Even die-hard Mahathir supporters or what some call the mati-mati sokong Mahathir gang had ceased their attacks.

One reason is that Abdullah has kept a low profile since his retirement in 2009. He does not blog, he is not on Twitter and he has given his successor space and support. He attends his share of public functions where he smiles a lot and says pleasant things.

It says a lot about the man, actually. He may not have been the best man for the prime minister’s job but he is without a doubt a gentleman, who has kept his word not to interfere in Najib’s administration. He was said to be delighted when his son-in-law, whom he is known to refer to as “my Khairy”, was appointed to the Cabinet after May 5. But neither did he make a fuss when Khairy was left out in the cold after winning the Umno Youth leadership.

But beneath the genial demeanour, Abdullah felt hurt about being blamed for the 2008 political tsunami and also that he was forced out of office.

However, it seems like nothing had rankled him as much as Dr Mahathir’s attacks on Abdullah’s family.

He said it was “hypocritical” of Dr Mahathir to say that his businessman son Datuk Kamal benefitted during his time in office.

He also defended Khairy and wondered if those who had criticised and forced Khairy into the wilderness were happy that they had broken his rice bowl.

Welsh, who is based in Singapore, had also strung together a collection of articles on Dr Mahathir around the time of his retirement but it attracted little attention and compared poorly to later efforts such as Barry Wain’s biographic tour de force, Malaysian Maverick. The Abdullah book is not exceptional either but it will probably sell well thanks to the publicity on the interview with Abdullah.

Journalist-publisher Datuk A. Kadir Jasin said the only surprising thing about Abdullah’s comments is that it is coming so late in the day.

“Tun Mahathir has commented significantly on Tun Abdullah. It was a matter of time that Tun Abdullah would say his piece,” said Kadir.

Besides, said history expert Dr Neil Khor, the opinions expressed by Abdullah are hardly new.

“All the hurtful things have been said before by one party or the other. But it is Pak Lah’s comments about Umno that are interesting, about how he failed to reform Umno from within.

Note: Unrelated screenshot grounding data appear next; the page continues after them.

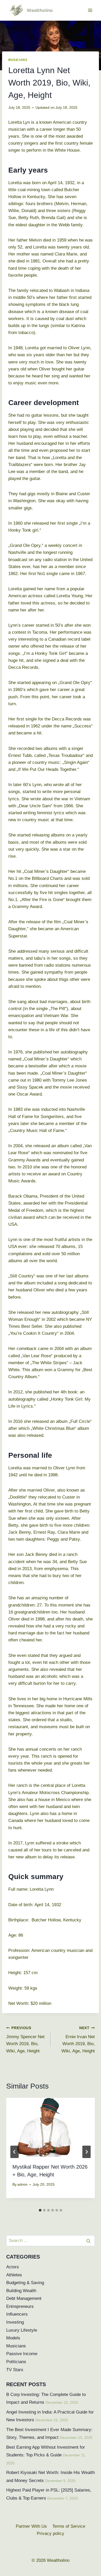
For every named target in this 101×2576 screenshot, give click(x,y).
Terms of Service (68, 2526)
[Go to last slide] (14, 2152)
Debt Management (23, 2298)
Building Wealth (21, 2290)
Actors (12, 2266)
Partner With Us (31, 2526)
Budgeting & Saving (25, 2282)
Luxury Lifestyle (21, 2330)
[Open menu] (90, 10)
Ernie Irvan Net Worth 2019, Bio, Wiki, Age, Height (78, 2039)
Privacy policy (50, 2533)
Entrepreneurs (20, 2306)
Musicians (17, 60)
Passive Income (21, 2353)
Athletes (14, 2274)
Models (13, 2338)
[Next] (86, 2152)
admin (22, 2184)
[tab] (40, 2210)
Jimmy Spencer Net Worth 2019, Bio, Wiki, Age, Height (25, 2039)
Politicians (16, 2361)
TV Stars (14, 2369)
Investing (15, 2322)
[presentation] (50, 2127)
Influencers (17, 2314)
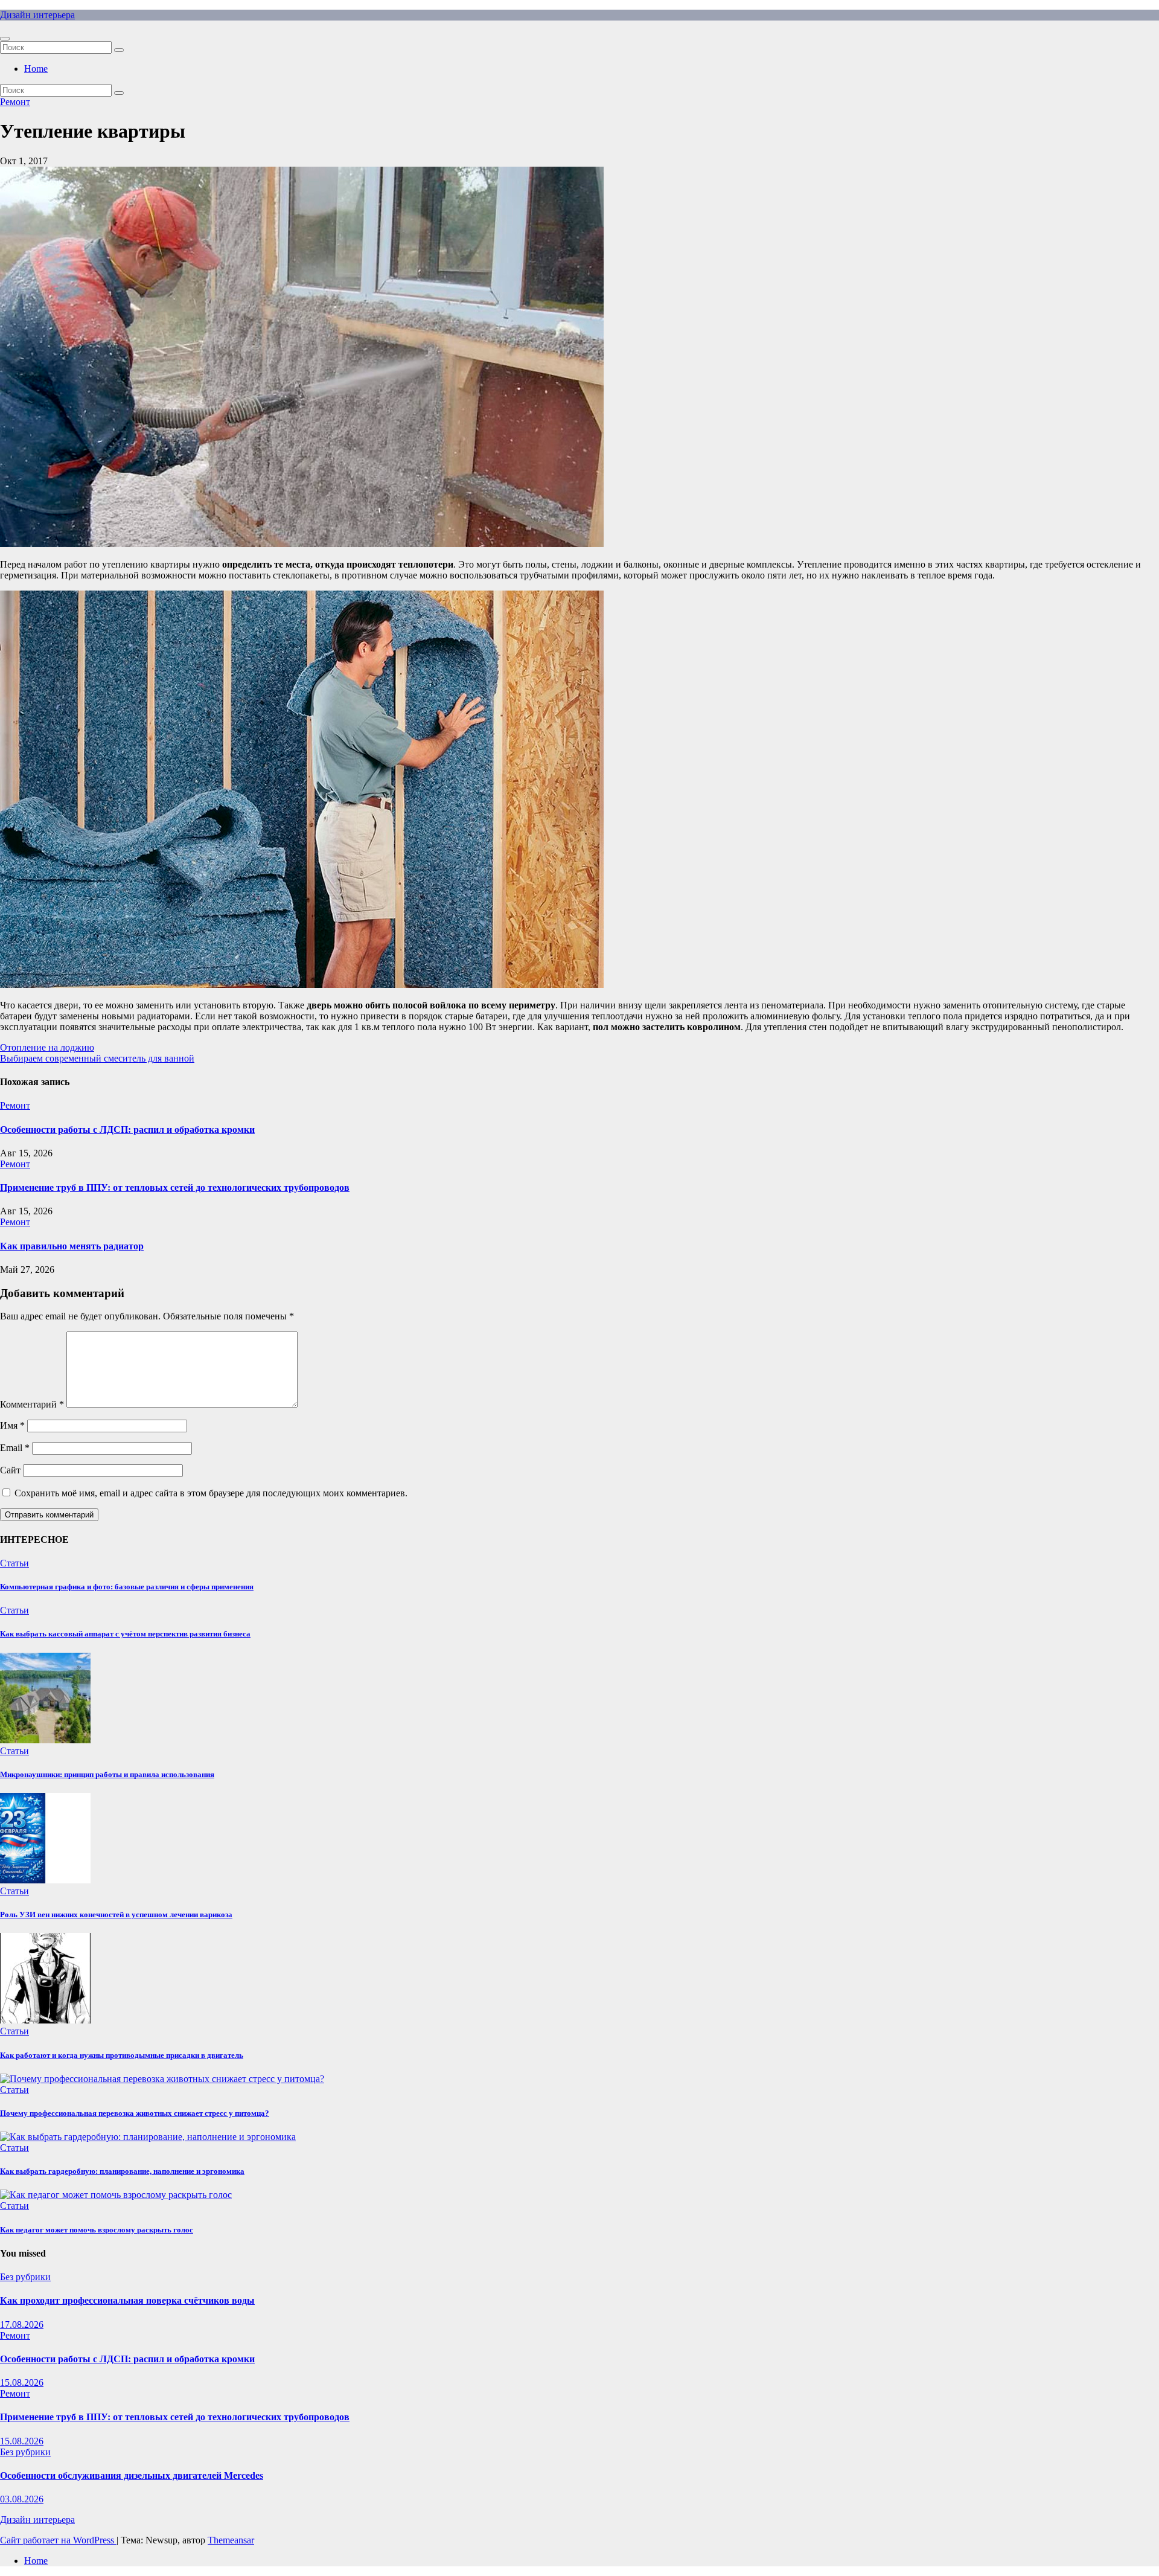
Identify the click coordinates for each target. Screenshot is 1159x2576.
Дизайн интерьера (37, 15)
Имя (12, 1425)
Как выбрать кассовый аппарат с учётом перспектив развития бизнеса (125, 1633)
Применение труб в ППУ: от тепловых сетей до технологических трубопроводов (175, 1187)
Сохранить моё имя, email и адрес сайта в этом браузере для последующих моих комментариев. (210, 1493)
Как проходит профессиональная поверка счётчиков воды (127, 2300)
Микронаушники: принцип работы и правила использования (107, 1774)
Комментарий (32, 1404)
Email (15, 1448)
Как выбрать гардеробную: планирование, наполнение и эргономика (122, 2171)
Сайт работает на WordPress (58, 2540)
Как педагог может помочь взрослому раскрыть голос (96, 2229)
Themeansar (231, 2540)
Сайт (10, 1470)
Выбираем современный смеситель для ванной (97, 1058)
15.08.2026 (21, 2382)
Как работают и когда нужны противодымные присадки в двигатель (121, 2055)
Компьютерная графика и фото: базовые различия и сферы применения (127, 1586)
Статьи (14, 1563)
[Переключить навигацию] (5, 38)
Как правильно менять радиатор (72, 1246)
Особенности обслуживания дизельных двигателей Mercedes (131, 2475)
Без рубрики (25, 2277)
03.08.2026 (21, 2499)
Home (36, 68)
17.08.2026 (21, 2324)
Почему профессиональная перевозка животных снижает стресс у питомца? (134, 2113)
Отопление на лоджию (47, 1047)
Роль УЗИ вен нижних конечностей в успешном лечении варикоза (116, 1914)
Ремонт (15, 102)
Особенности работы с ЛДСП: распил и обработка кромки (127, 1129)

“He must have seen the writing on the wall. He is not the master of the ground but he saw that the ground had moved. Having said that, Umno is in a stronger position now than during his time but it is still struggling to cap ture the middle class and the middle ground,” said Dr Khor.

On hindsight, it seems like Abdullah and Dr Mahathir simply do not have political chemistry. During the Team A-Team B debacle in Umno during the 1980s, Abdullah was in Team B whereas Dr Mahathir was in Team A.

Throughout the 1990s, Dr Mahathir was grooming Datuk Seri Anwar Ibrahim, who quickly overtook Abdullah as the numero uno in Penang Umno.

Abdullah’s career path has often been a case of being in the right place at the right time. But his relations with Dr Mahathir headed downhill almost from day one of his administration.

Hari Raya is a time to forgive and forget, to let bygones be bygones. Whether the two Tuns have forgiven each other, only they can tell. But it is clear they have yet to forget what went wrong between them.

But the word is that Dr Mahathir may not be as interested in the Abdullah book as he is in the just launched book One Man’s View of the World, by his old nemesis Lee Kuan Yew. Dr Mahathir’s guns may be aimed outwards rather than inwards.